Sebuah Berita duka di Rabu (28/2) Pukul 09.45 WIB itu bak geledek besar bagi seluruh alumni Pondok Modern Darussalam Gontor. Bagaimana tidak, salah seorang kader terbaik milik Pondok Modern Darussalam Gontor, Dr Dihyatun Masqon, meninggal dunia di RSPAD Jakarta.
Perangainya yang santun kepada siapapun, murah senyum, sering melontarkan pujian kepada setiap muridnya meski muridnya salah, bahkan hingga marah sekalipun, tak pernah kami melihat beliau mengeluarkan kata-kata kotor atau kata-kata kasar.
“Anak-anaku itu anak-anak Macan,” kata Ustadz Dihyah, sapaan akrabnya, saat menyampaikan tausiyah, nasehat, hingga pesan beliau di depan para mahasiswa/i Universitas Darussalam (UNIDA) Gontor.
Para ‘penghuni’ UNIDA Gontor pasti punya penilaian khusus terhadap menantu KH Imam Subakir Ahmad tersebut. Cara beliau berjalan, cara berbicara, selalu menjadi inspirasi para mahasiswanya.

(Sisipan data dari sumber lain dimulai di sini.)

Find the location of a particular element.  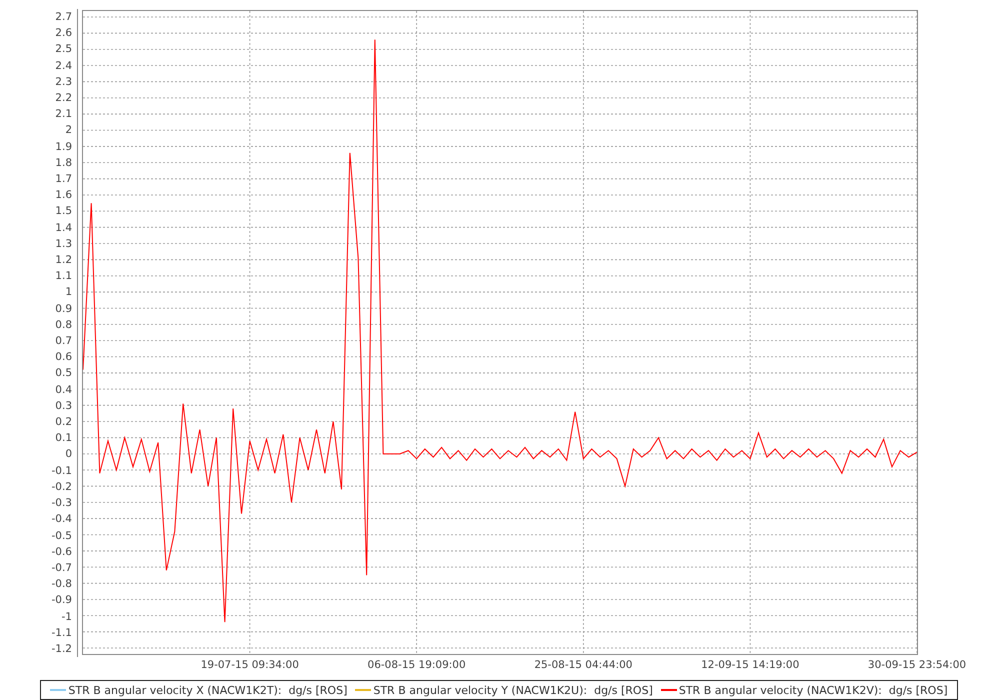

y-axis-tick-label: 1.8 is located at coordinates (63, 164).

Salah satu kemampuan paling menonjol yang beliau miliki adalah kemampuan untuk bertutur kata dengan bahasa asing seperti Bahasa Arab, bahasa Inggris, dan bahasa Urdu.

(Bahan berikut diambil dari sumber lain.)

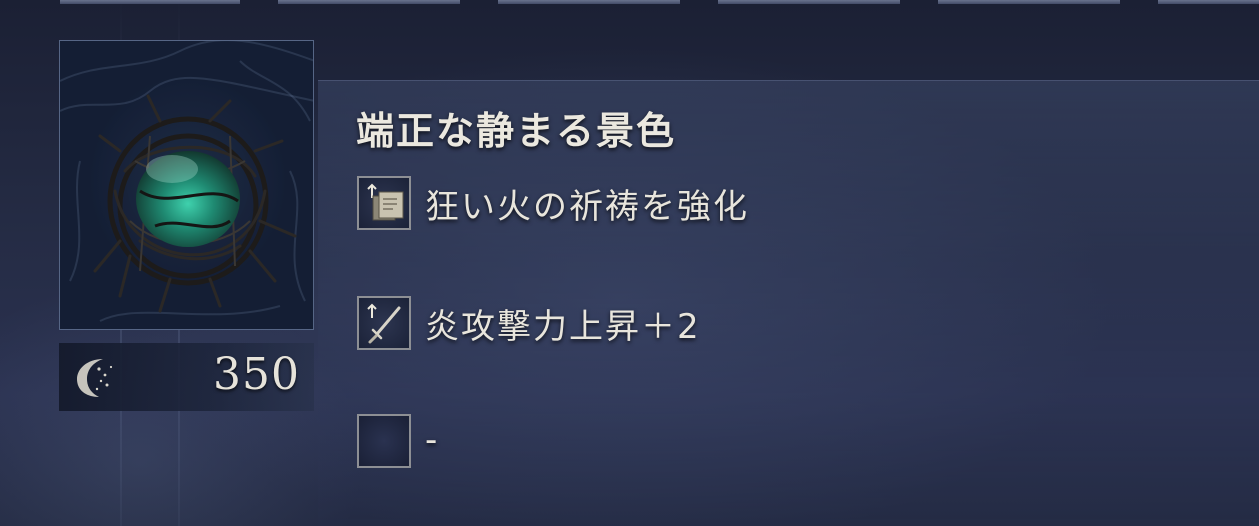 Image resolution: width=1259 pixels, height=526 pixels. Describe the element at coordinates (457, 442) in the screenshot. I see `effect-row: -` at that location.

Sedetik pertemuan dengan beliau jadi pertemuan yang sangat berharga. Suatu ketika, penulis tengah melakukan tugas peliputan di PM Tazakka, Batang Pekalongan. Ustadz Dihyah hadir dalam kapasitasnya sebagai salah seorang pembicara pada Forum Pesantren Alumni Gontor di Pesantren pimpinan Kiai Anang Rikza tersebut.

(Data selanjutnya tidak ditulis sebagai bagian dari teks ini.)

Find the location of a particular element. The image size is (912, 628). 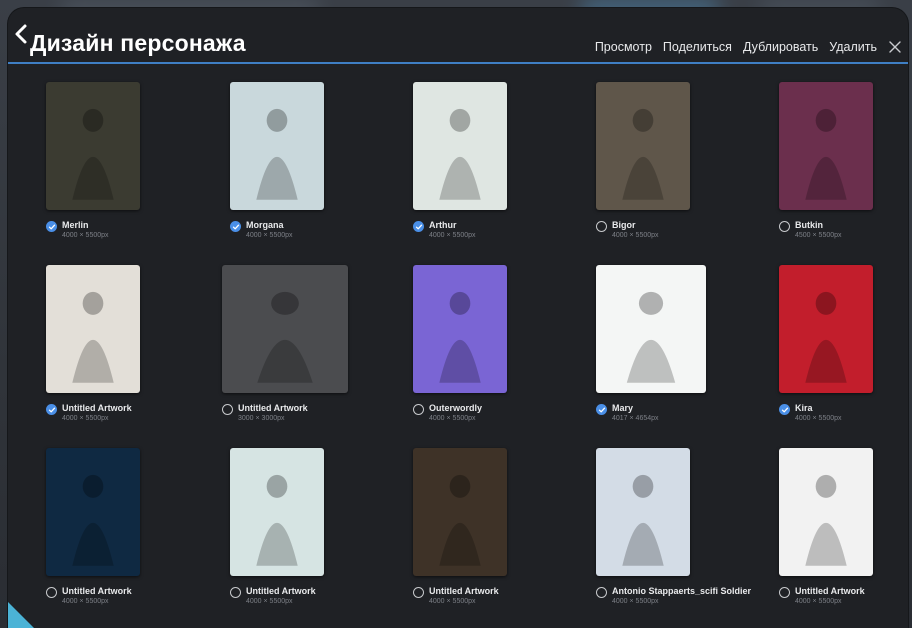

artwork-name: Arthur is located at coordinates (443, 225).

Memasuki masa istirahat dan waktu makan siang, ustadz Dihyah tidak segan untuk menawarkan saya tempat duduk untuk menyantap makan siang. Beliau tidak malu, bahkan perbincangan singkat pun terjadi.
Tidak hanya itu, Ustadz Dihyah, selalu membanggakan murid-muridnya untuk selalu menjadi lebih baik. Beliau selalu bilang ke para mahasiswa UNIDA setiap selesai melakukan kunjungan. Beliau selalu bilang, “Kamu bisa lebih hebat dari mereka. Tugas kalian adalah terus berusaha dan jangan takut untuk selalu menjadi lebih baik,”
“Ustadz Amal, ini alumni kita. Sekarang sedang S2,” ujar Ustadz Dihyah kepada Rektor UNIDA Gotnor, Prof Amal Fathullah Zarkasyi kala hadir menjadi saksi sejarah dikeluarkannya izin operasi UNIDA Gontor oleh Muhammad Nuh, Menteri Pendidikan dan Kebudayaan era Presiden Susilo Bambang Yudhoyono.
Wafatnya beliau bukan untuk disesali apalagi diratapi. Beliau selalu menjadi inspirasi setiap santri dengan ketenangan dan kerendahan diri. Semoga Allah swt menempatkan beliau di tempat yang terbaik. Semoga Ustadz Dihyah bisa bertemu dengan Trimurti Pondok Modern Darussalam Gontor, KH Ahmad Sahal, KH Imam Zarkasyi, KH Zaenuddin Fannani dan mertuanya, KH Imam Subakir Ahmad.